After weeks of high-stakes wrangling, President Obama and congressional leaders hammered out a deal to raise the government’s debt ceiling while cutting spending about $2.4 trillion, and that will avoid a government default. But some say the deal sets the stage for a new round of fierce debates.

House Democrats including members of the Congressional Black Caucus expressed outrage at the White House for how it handled the debt ceiling negotiations, claiming the administration caved to the GOP and left them in the dark. “Our negotiators weren’t tough enough,” Rep. Waters said.

“They didn’t do the work.”

Waters and other Progressives have been steaming for months after they were largely left out of the negotiations to extend the George W. Bush-era tax cuts and craft policy on long-term government funding.

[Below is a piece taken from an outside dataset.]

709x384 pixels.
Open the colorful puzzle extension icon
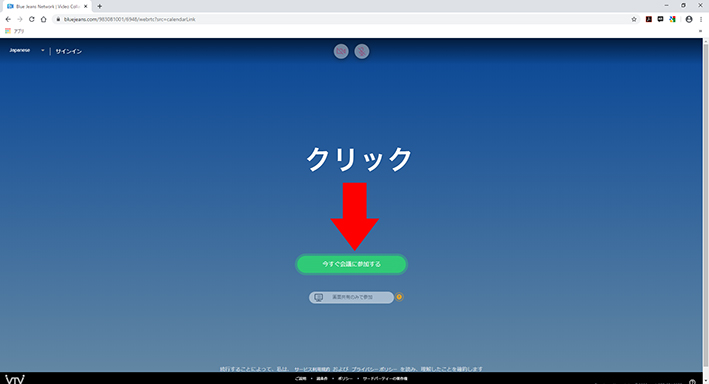coord(672,19)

Congressional Black Caucus chairman Rep. Emanuel Cleaver (D-MO) railed against the deal accusing the administration of taking their support for granted, ignoring their policy concerns and bowing to the demands of Republicans without putting up much of a fight.

Cleaver told the online Capitol Hill newspaper Roll Call that the deal was a “sugar-coated Satan sandwich.”

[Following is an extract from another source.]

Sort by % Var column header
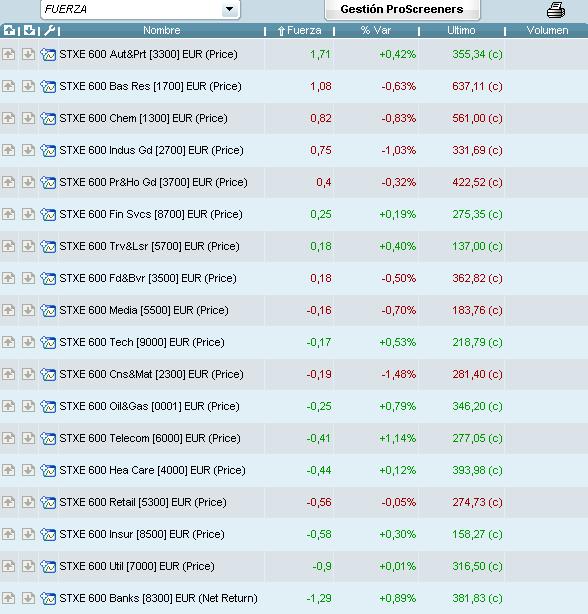The height and width of the screenshot is (614, 588). (376, 30)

“What you see is antithetical to everything the religions of the world teach: take care of the poor, take care of the aged.”

Crafted largely by Obama and Senate Minority Leader Mitch McConnell (R-KY), the proposal locks in roughly $1 trillion in cuts over the next 10 years.

Congressional leaders would then appoint a bipartisan panel to identify roughly $2 trillion in additional deficit reduction efforts over the same span. If it fails, then automatic cuts of the same level would kick in–including steep reductions in military and Medicare spending.